The fix is to use the read-only Github mirror.  You can set origin manually or just change GITHOST in /usr/Makefile (or GITURL_SRC if you are on DragonFly-master) to “https://github.com/DragonFlyBSD/DragonFlyBSD”.

(Guess what I did today?  Updated to note it’s different on -master.  Thanks tuxillo for reminding me of this whole thing.)

DragonFly, Cygwin, and PuTTY

To add to my ongoing slow fiddle with DragonFly: I’ve noted how to install in Hyper-V, and how to use Cygwin to connect to run X.  Here’s another step: if you are using PuTTY/Pageant, as I am, and want to connect, Cygwin/X needs to be told to listen on TCP.  Find your /usr/bin/startxwin file in Cygwin and change serverargs to:

serverargs=”-listen tcp”

And then in PuTTY, under Connection -> Session -> X11, check “Enable X11 forwarding”, set X display location to “:0.0”, and locate your .Xauthority file.  It will be in your user’s Cygwin home directory.  (tips found here)

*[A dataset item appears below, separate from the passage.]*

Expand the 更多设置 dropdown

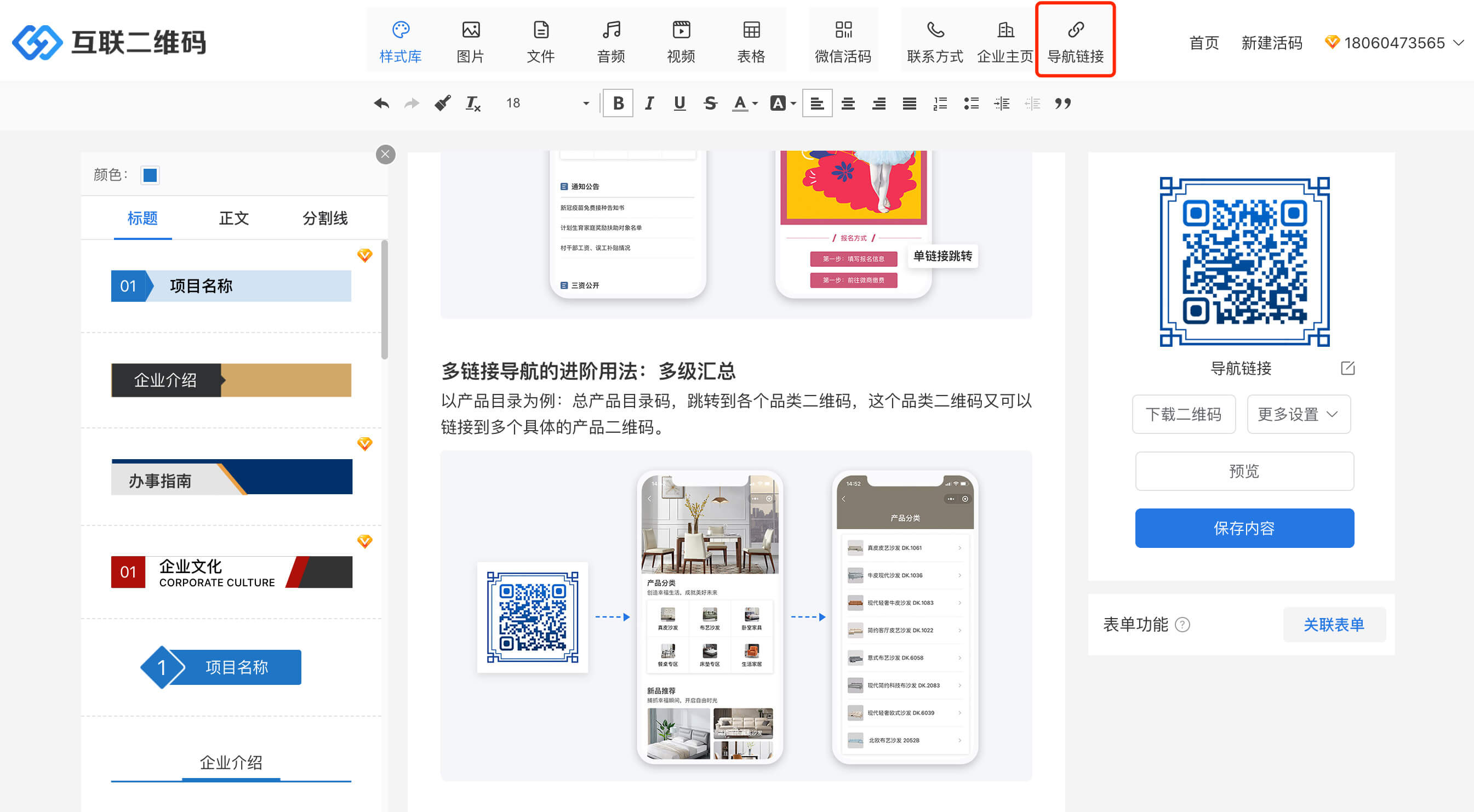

plink can be used to create shortcuts – open an xterm directly into your DragonFly VM from your Windows desktop, for instance, with a shortcut that runs ‘plink <sessionname> xterm’.

If you are running a slightly newer version of Windows and aren’t trying to accommodate a ‘legacy’ PuTTY install, using Windows Subsystem for Linux may work better; I have not yet tried.

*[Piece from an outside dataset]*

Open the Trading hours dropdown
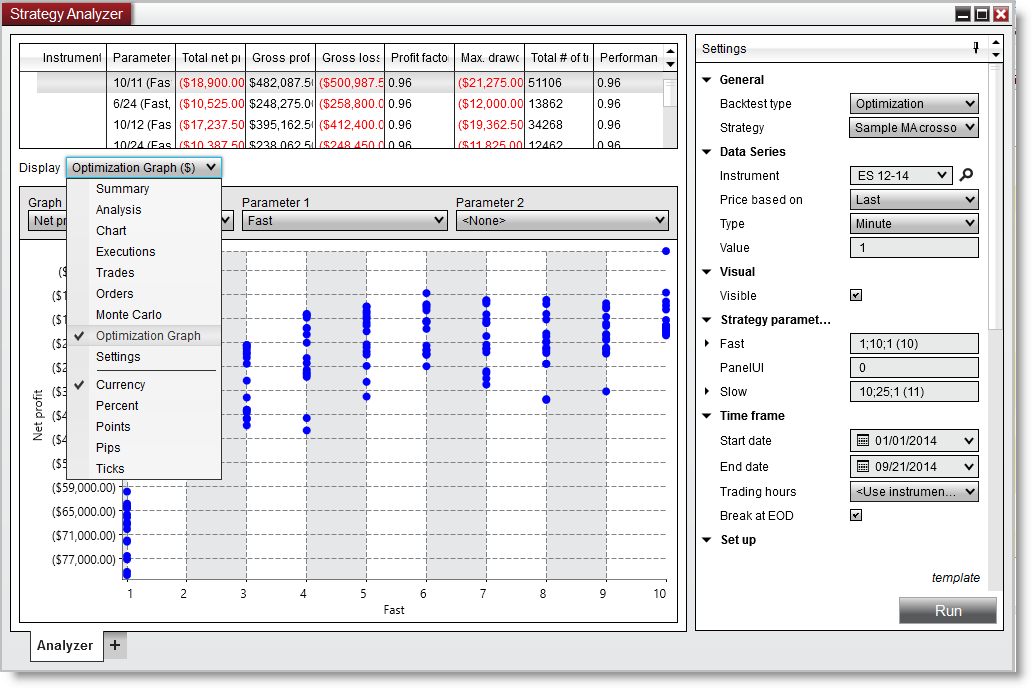coord(913,491)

DragonFly on Hyper-V, locally

For the future edification of others: I mentioned I installed DragonFly under Hyper-V on a Windows 10 laptop.  I wanted to be able to open a terminal on DragonFly while in my Windows environment.  I have that now; here’s what I did:

  • Installed DragonFly in Hyper-V (see my prior install notes)
  • Installed xorg on DragonFly.  (pkg install xorg)
  • Installed Cygwin/X on Windows 10 – specifically, the xauth, xorg, xterm, xclock, cygutils-x11, and openssh packages.
  • In DragonFly, set these items in /etc/ssh/sshd_config :
    • X11Forwarding Yes
    • X11DisplayOffset 0
    • XAuthLocation /usr/local/bin/xauth
  • Run XWin Server on Windows 10.
  • Run CygWin64 Terminal on Windows 10
    • export DISPLAY=:0.0
    • ssh -Y (address of DragonFly host)
    • Once logged in, type ‘xterm’.

At this point, a terminal window should pop up on your Windows machine, showing your DragonFly username@hostname as the prompt.  You are set!

Next steps – getting this working with PuTTY, Pageant, and Plink.